(GIVEN EXERCISE)
Reproduce the material below in full, substituting "interface agent" for every occurrence of "GUI agent" and changing nothing else.

(STORED RECORDS)
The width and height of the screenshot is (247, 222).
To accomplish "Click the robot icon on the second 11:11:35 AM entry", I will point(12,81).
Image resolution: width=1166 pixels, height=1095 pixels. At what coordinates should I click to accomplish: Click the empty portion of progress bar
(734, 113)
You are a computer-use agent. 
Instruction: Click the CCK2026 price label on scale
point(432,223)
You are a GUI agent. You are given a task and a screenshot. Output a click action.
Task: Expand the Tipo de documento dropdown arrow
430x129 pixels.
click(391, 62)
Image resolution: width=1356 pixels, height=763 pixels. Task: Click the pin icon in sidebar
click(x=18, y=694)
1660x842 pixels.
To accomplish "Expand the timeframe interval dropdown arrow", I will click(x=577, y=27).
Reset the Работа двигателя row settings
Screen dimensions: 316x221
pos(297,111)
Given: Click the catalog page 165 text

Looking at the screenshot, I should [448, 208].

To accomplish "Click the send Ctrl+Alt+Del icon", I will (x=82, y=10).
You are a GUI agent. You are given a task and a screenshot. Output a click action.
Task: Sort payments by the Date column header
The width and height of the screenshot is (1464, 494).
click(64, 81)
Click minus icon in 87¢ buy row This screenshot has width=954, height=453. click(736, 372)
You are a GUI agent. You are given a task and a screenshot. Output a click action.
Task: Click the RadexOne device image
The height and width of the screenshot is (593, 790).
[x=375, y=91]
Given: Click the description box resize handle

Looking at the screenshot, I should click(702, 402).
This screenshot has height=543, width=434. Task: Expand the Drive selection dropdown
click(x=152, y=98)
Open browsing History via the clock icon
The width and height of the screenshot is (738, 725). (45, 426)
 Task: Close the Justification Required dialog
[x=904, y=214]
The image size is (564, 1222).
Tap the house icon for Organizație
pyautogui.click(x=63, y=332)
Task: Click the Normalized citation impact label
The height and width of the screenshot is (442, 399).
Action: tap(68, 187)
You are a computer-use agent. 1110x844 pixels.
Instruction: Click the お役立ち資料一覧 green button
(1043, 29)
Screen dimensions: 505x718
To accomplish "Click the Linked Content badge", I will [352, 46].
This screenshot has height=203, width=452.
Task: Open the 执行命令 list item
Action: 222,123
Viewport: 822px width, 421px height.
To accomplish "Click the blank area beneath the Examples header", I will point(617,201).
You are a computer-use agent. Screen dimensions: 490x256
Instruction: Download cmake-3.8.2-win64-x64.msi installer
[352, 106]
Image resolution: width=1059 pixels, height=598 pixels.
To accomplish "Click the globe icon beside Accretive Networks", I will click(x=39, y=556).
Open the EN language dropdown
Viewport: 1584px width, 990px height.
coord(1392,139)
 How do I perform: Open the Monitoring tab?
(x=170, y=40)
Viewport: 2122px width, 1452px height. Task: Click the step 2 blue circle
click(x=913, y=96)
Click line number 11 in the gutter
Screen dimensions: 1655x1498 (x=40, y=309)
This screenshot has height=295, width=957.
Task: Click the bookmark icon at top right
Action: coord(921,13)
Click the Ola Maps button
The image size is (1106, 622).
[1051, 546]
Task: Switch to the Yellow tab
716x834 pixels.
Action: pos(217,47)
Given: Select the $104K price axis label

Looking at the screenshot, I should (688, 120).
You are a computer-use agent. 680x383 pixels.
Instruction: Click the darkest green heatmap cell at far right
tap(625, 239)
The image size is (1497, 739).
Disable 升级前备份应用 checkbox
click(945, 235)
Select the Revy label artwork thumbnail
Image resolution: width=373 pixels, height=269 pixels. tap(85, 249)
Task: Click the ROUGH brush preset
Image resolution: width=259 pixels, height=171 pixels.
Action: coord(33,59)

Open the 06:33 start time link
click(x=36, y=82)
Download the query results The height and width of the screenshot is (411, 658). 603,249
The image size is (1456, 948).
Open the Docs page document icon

(THE REPLY)
The width and height of the screenshot is (247, 222).
To accomplish "Click the robot icon on the second 11:11:35 AM entry", I will point(12,81).
Image resolution: width=1166 pixels, height=1095 pixels. At what coordinates should I click to accomplish: Click the empty portion of progress bar
(734, 113)
You are a computer-use agent. 
Instruction: Click the CCK2026 price label on scale
point(432,223)
You are a interface agent. You are given a task and a screenshot. Output a click action.
Task: Expand the Tipo de documento dropdown arrow
430x129 pixels.
click(391, 62)
Image resolution: width=1356 pixels, height=763 pixels. Task: Click the pin icon in sidebar
click(x=18, y=694)
1660x842 pixels.
To accomplish "Expand the timeframe interval dropdown arrow", I will click(x=577, y=27).
Reset the Работа двигателя row settings
Screen dimensions: 316x221
pos(297,111)
Given: Click the catalog page 165 text

Looking at the screenshot, I should [448, 208].

To accomplish "Click the send Ctrl+Alt+Del icon", I will (x=82, y=10).
You are a interface agent. You are given a task and a screenshot. Output a click action.
Task: Sort payments by the Date column header
The width and height of the screenshot is (1464, 494).
click(64, 81)
Click minus icon in 87¢ buy row This screenshot has width=954, height=453. click(736, 372)
You are a interface agent. You are given a task and a screenshot. Output a click action.
Task: Click the RadexOne device image
The height and width of the screenshot is (593, 790).
[x=375, y=91]
Given: Click the description box resize handle

Looking at the screenshot, I should click(702, 402).
This screenshot has height=543, width=434. Task: Expand the Drive selection dropdown
click(x=152, y=98)
Open browsing History via the clock icon
The width and height of the screenshot is (738, 725). (45, 426)
 Task: Close the Justification Required dialog
[x=904, y=214]
The image size is (564, 1222).
Tap the house icon for Organizație
pyautogui.click(x=63, y=332)
Task: Click the Normalized citation impact label
The height and width of the screenshot is (442, 399).
Action: tap(68, 187)
You are a computer-use agent. 1110x844 pixels.
Instruction: Click the お役立ち資料一覧 green button
(1043, 29)
Screen dimensions: 505x718
To accomplish "Click the Linked Content badge", I will [352, 46].
This screenshot has height=203, width=452.
Task: Open the 执行命令 list item
Action: 222,123
Viewport: 822px width, 421px height.
To accomplish "Click the blank area beneath the Examples header", I will point(617,201).
You are a computer-use agent. Screen dimensions: 490x256
Instruction: Download cmake-3.8.2-win64-x64.msi installer
[352, 106]
Image resolution: width=1059 pixels, height=598 pixels.
To accomplish "Click the globe icon beside Accretive Networks", I will click(x=39, y=556).
Open the EN language dropdown
Viewport: 1584px width, 990px height.
coord(1392,139)
 How do I perform: Open the Monitoring tab?
(x=170, y=40)
Viewport: 2122px width, 1452px height. Task: Click the step 2 blue circle
click(x=913, y=96)
Click line number 11 in the gutter
Screen dimensions: 1655x1498 (x=40, y=309)
This screenshot has height=295, width=957.
Task: Click the bookmark icon at top right
Action: coord(921,13)
Click the Ola Maps button
The image size is (1106, 622).
[1051, 546]
Task: Switch to the Yellow tab
716x834 pixels.
Action: pos(217,47)
Given: Select the $104K price axis label

Looking at the screenshot, I should (688, 120).
You are a computer-use agent. 680x383 pixels.
Instruction: Click the darkest green heatmap cell at far right
tap(625, 239)
The image size is (1497, 739).
Disable 升级前备份应用 checkbox
click(945, 235)
Select the Revy label artwork thumbnail
Image resolution: width=373 pixels, height=269 pixels. tap(85, 249)
Task: Click the ROUGH brush preset
Image resolution: width=259 pixels, height=171 pixels.
Action: coord(33,59)

Open the 06:33 start time link
click(x=36, y=82)
Download the query results The height and width of the screenshot is (411, 658). 603,249
The image size is (1456, 948).
Open the Docs page document icon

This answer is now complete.